== 読解用抜粋 ==
****************
ポリシープロジェクトの解説2:ポップパワー --- 中村 伊知哉

アゴラ

ポリシープロジェクト2本柱の1つ、ポップパワープロジェクトです。

CITY、COOL、CONVERGENCEの3つのサブプロジェクトで構成します。



1 CITY
デジタルの街づくりをするサブプロジェクトです。ポリシープロジェクトの総合力を都市設計に活かします。
CiPとTokyo Crazy Kawaiiとの両ユニットから始めます。



1) CiP

CiP=コンテンツ・イノベーションプログラム。
東京都港区竹芝地区にコンテンツ産業集積地を形成します。
1.5haの都有地に地上39階のビルを建設。コンテンツやITに関する研究開発、人材育成、起業支援、ビジネスマッチングを一気通貫で行うため、約8000㎡を用意し、ラボ、ホール、スタジオ、オフィス等を構築する計画です。

国家戦略特区として総理大臣の認定を受けており、テストベッドを構築するほか、沖縄・京都等の都市、アメリカ、韓国、シンガポール等の拠点を結ぶハブとして機能させます。スタンフォード大学との連携も強化します。

2015年4月、社団法人CiP協議会を設立。計画策定と運用に当たります。街開きは2019年度の予定ですが、さっそく次世代サイネージ、Artist Commons、超人スポーツ等のプロジェクトを走らせていきます。

2) Tokyo Crazy Kawaii

マンガ、アニメ、ゲーム、ファッション、食、雑貨などなど、クールジャパン業界の総合力を海外に発揮するビジネス☓カルチャーイベント。NIPPONのカワイイを世界各地でローカライズしていきます。

2013年秋、第一回をパリで開催、稲田朋美クールジャパン担当大臣にも参加いただき、大反響を得ました。2014年には台湾。2015年にはタイ・バンコクとパリでの開催を予定しています。

2 COOL

ポップカルチャーの世界展開やコンテンツの開発を進めるサブプロジェクトです。
****************
== 提供情報 ==
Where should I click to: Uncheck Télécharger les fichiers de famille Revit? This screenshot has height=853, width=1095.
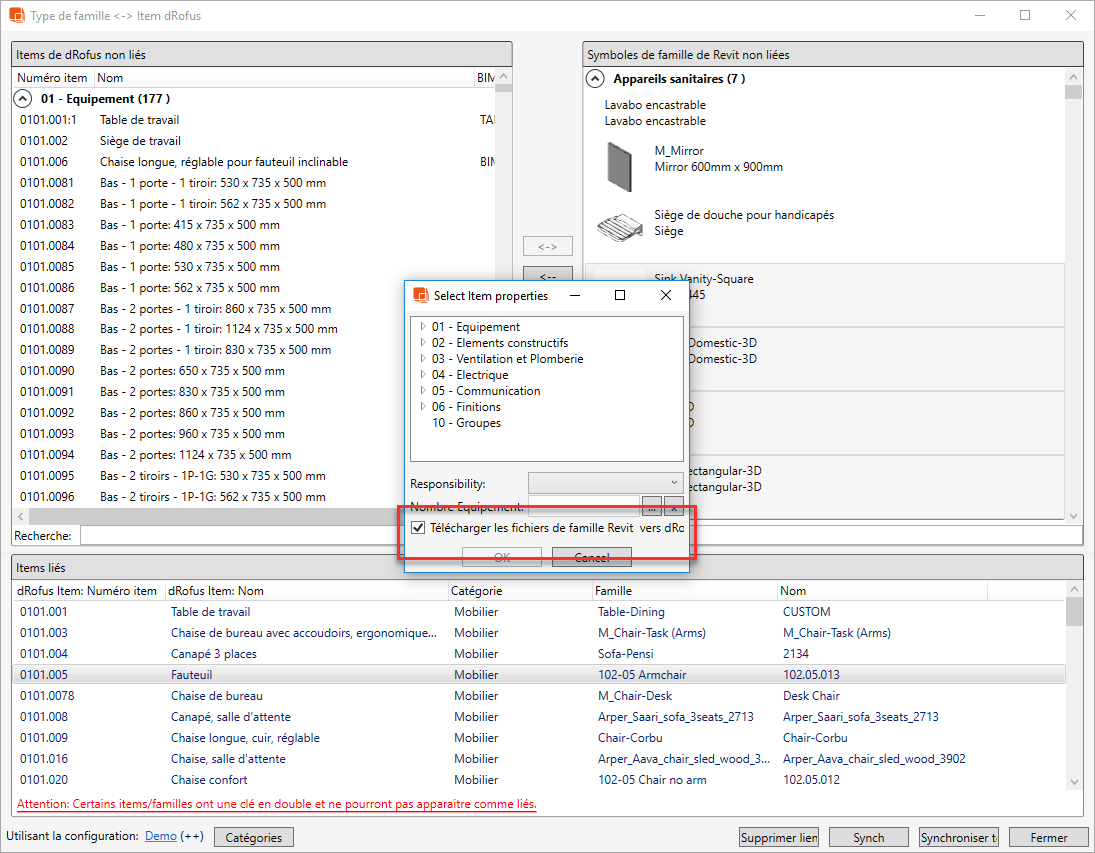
****************
== 依頼文 1 ==
ポップパワープロジェクトの解説によれば、社団法人CiP協議会が設立されたのはいつですか。
== 依頼文 2 ==
ポップパワープロジェクトの解説について、最後の文の後から続きを書き継いでください。

== 演習の解答 1 ==
2015年4月です。

== 演習の解答 2 ==
エンタテイメント産業と連携して、音楽、マンガ、アニメ、ゲーム、お笑いコンテンツのプラットフォームを形成します。政府(知財本部、総務省、経産省、文科省)とも連携します。

Artist Commons – Sync Music Japan、海外マンガフェスタ、アニメビジネス、もしもしにっぽん、JMOOC、沖縄国際映画祭の各ユニットからなります。



1) Artist Commons – Sync Music Japan

音楽業界によるJ-Pop情報の海外発信プロジェクト「Sync Music Japan」のアーティストデータベース(約2000組)をKMDで運営しています。ほぼ全てのJ-Popアーティストの情報を扱い、海外展開の窓口となります。
Sync Music Japanの番組を制作してフランスでオンエアしたり、アメリカ・オースティンでのSXSWに出展してアピールしたりするなど、学生主体の活動も行います。

また、アーティストに固有のIDを付与し、コンテンツやグッズ、ライブ等の情報を展開しやすいようにするプロジェクト「Artist Commons」をスタートさせます。


2) 海外マンガフェスタ

内外のマンガ家と関連企業が集う「海外マンガフェスタ」を東京で開催します。
大友克彦氏、浦沢直樹氏、ちばてつや氏、松本大洋氏らが参加、仏、伊、ベルギー、EU、台湾らが協力しています。

3) アニメビジネス

日本動画協会が主催するプロジェクト。アニメとマンガ・ゲーム、音楽、グッズ等のコンテンツ分野がパートナービジネスを開発する活動に協力しています。
文科省アニメ・マンガ人材養成事業と連携し、クリエイター、教育機関、関係業界とともに育成カリキュラムの策定にも携わっています。

4) もしもしにっぽん

きゃりーぱみゅぱみゅ主演の「もしもしにっぽん」。
NHKワールドで世界放映し、ネットでも配信するほか、国内ではBSフジでオンエアというメディア融合番組。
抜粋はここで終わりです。